WORK REQUIRED - Copy each line below word for word and drop every image.

[Pixel coordinate grounding data]
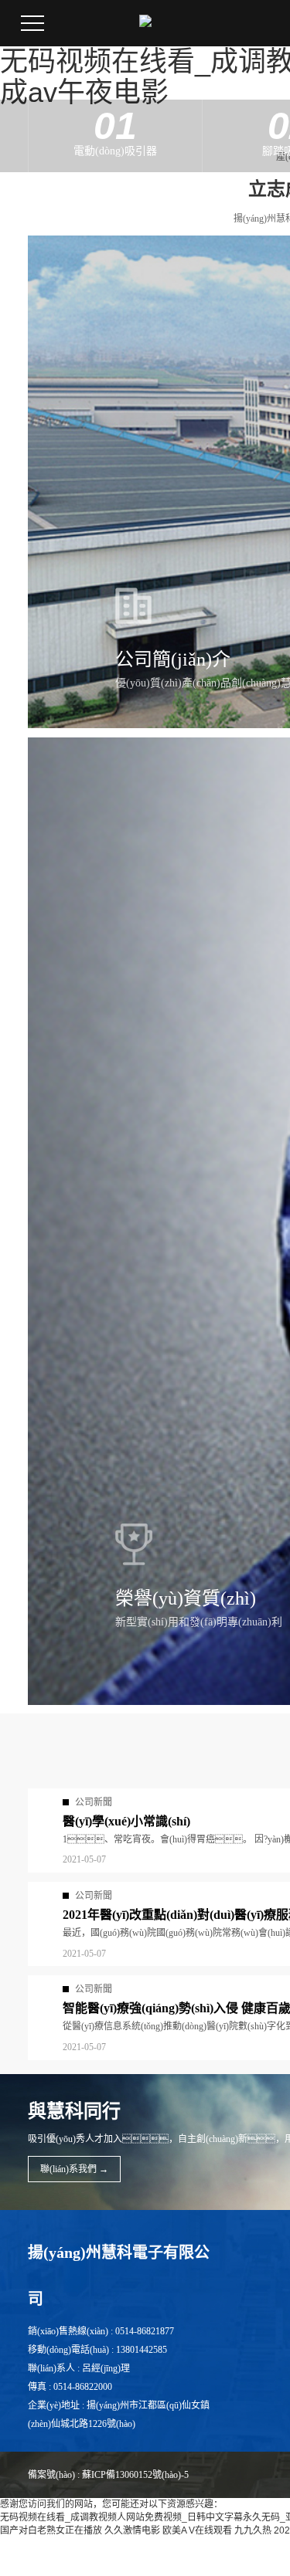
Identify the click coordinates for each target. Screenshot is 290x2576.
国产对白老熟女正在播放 (51, 2530)
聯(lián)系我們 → (74, 2169)
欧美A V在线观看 (197, 2530)
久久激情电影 (132, 2530)
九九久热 (252, 2530)
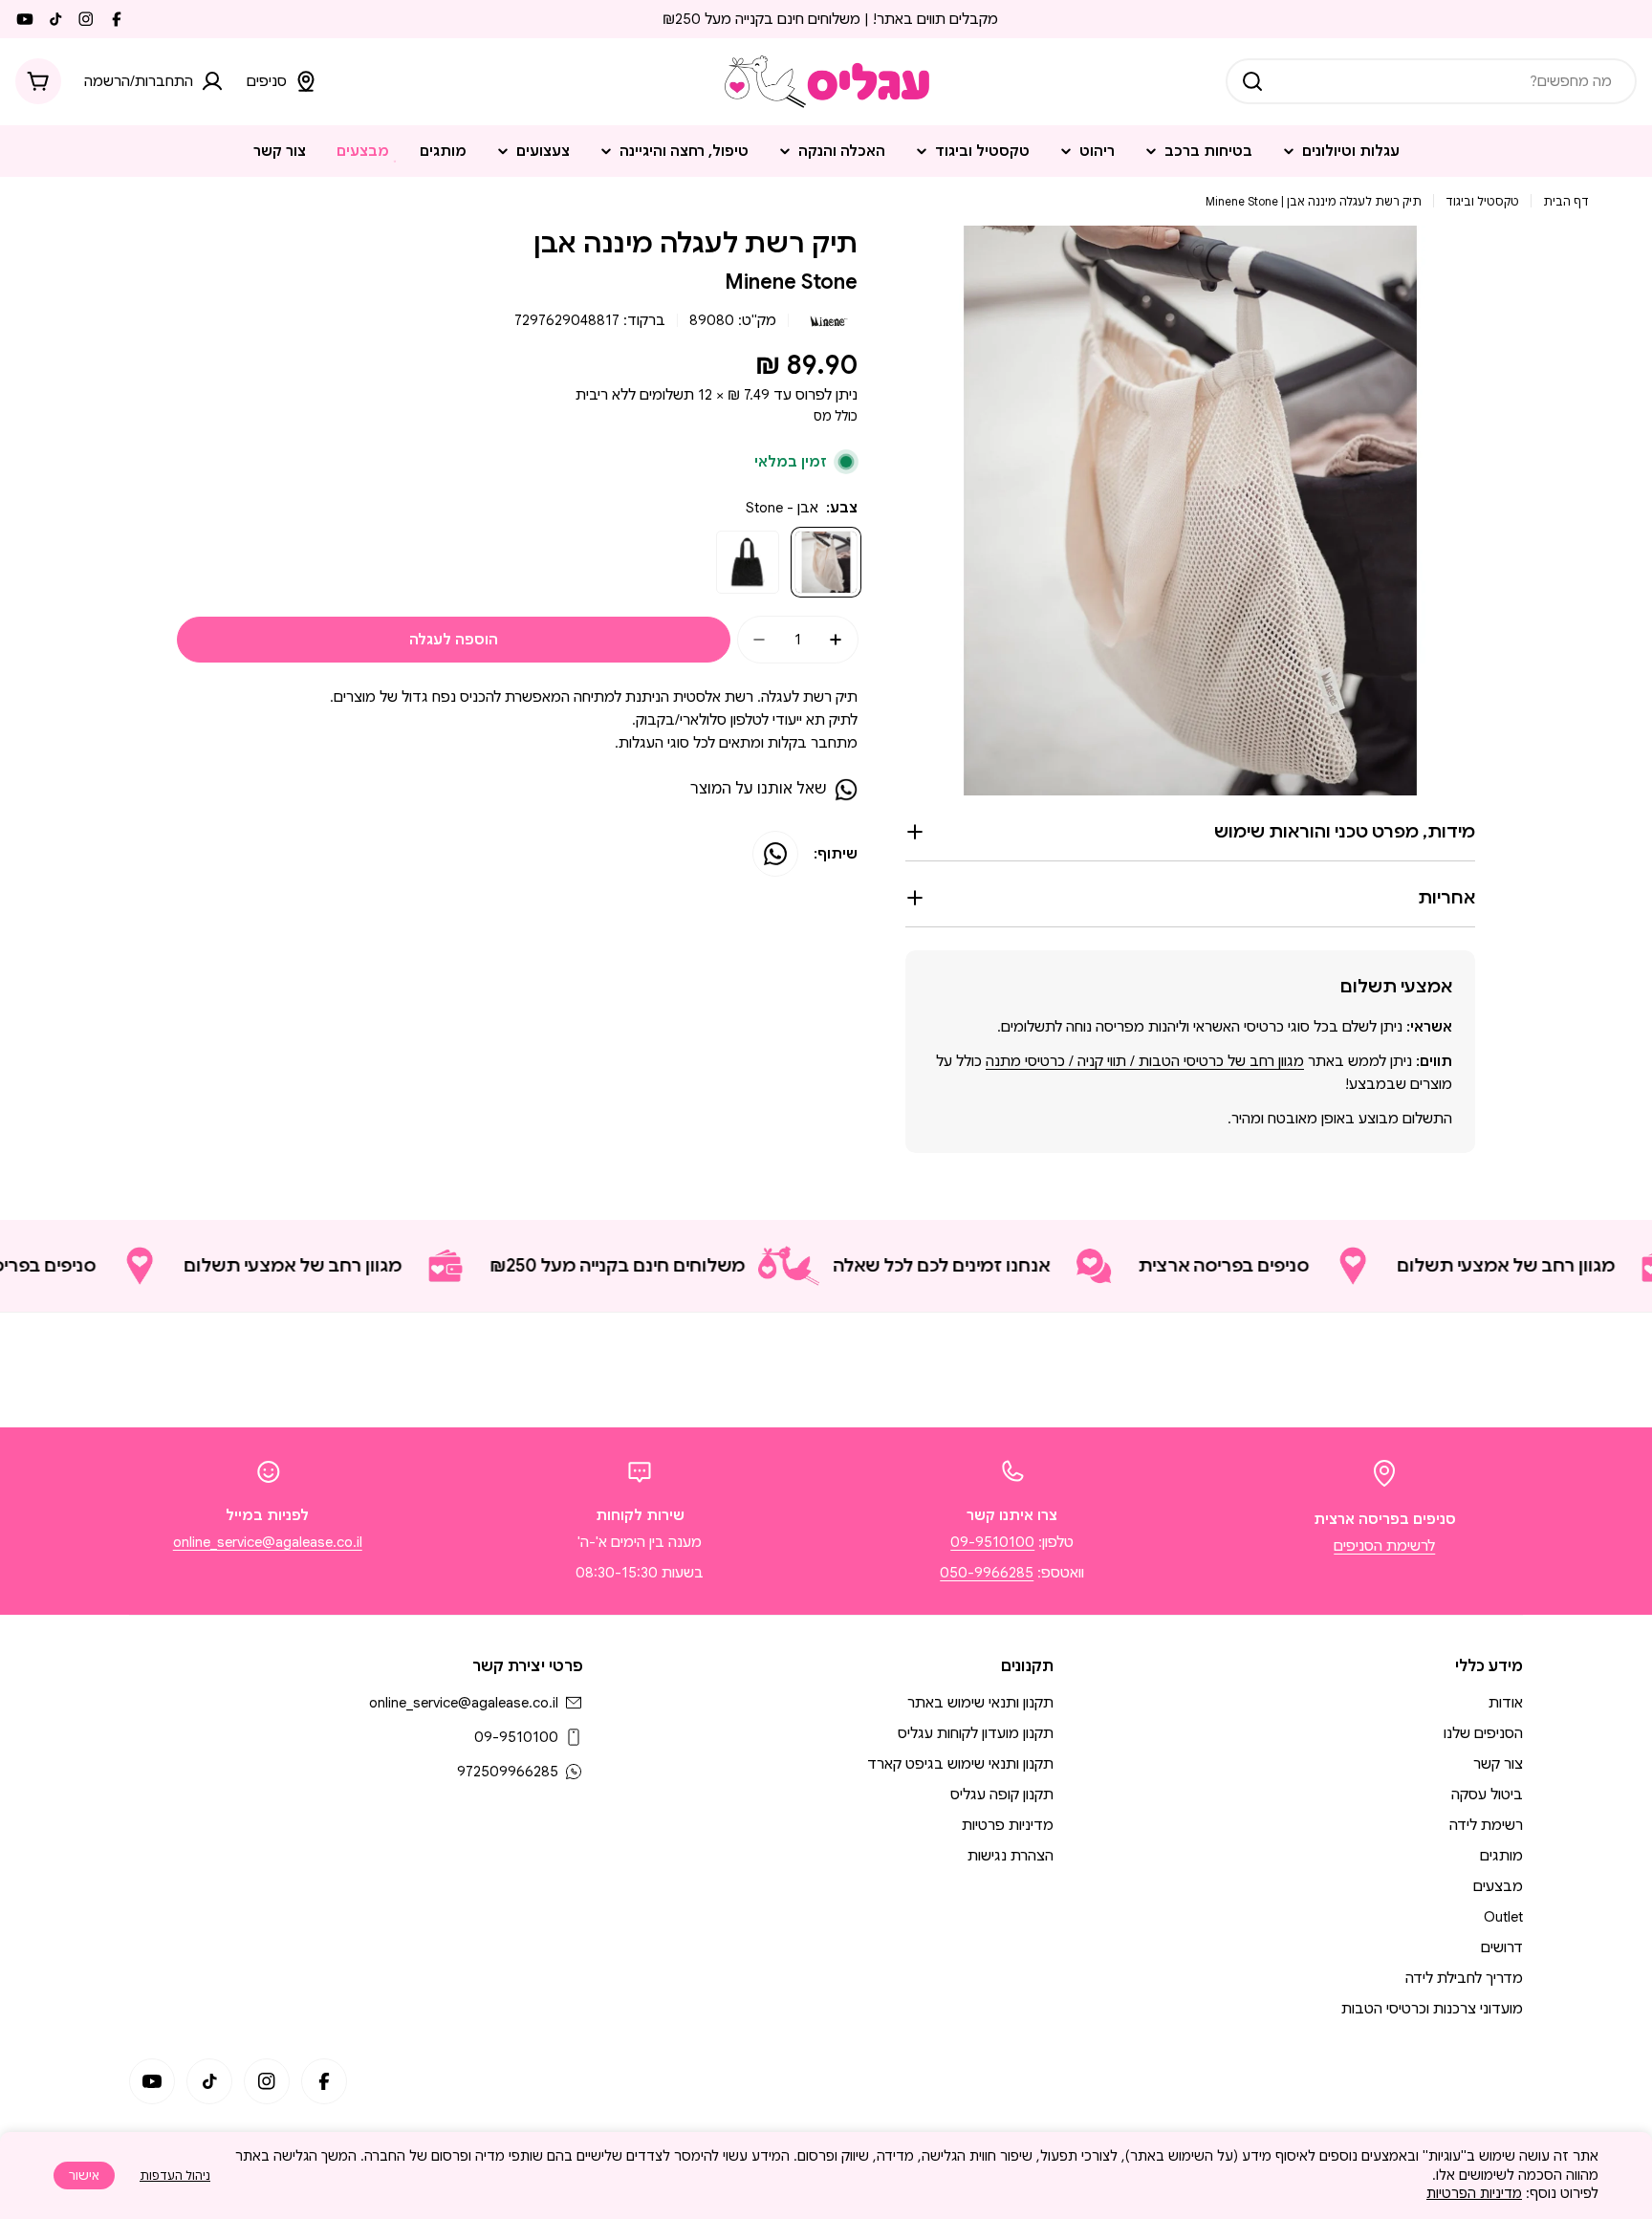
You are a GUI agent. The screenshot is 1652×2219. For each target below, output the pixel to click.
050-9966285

ANSWER AREA -
Identify the click coordinates for each target. Screenshot is 290x2576.
国产对白老熟女正在播放 (51, 2530)
聯(lián)系我們 → (74, 2169)
欧美A V在线观看 (197, 2530)
久久激情电影 (132, 2530)
九九久热 (252, 2530)
You are a GUI agent. The screenshot is 1652×2219. For each target below, output the pixel to click.
050-9966285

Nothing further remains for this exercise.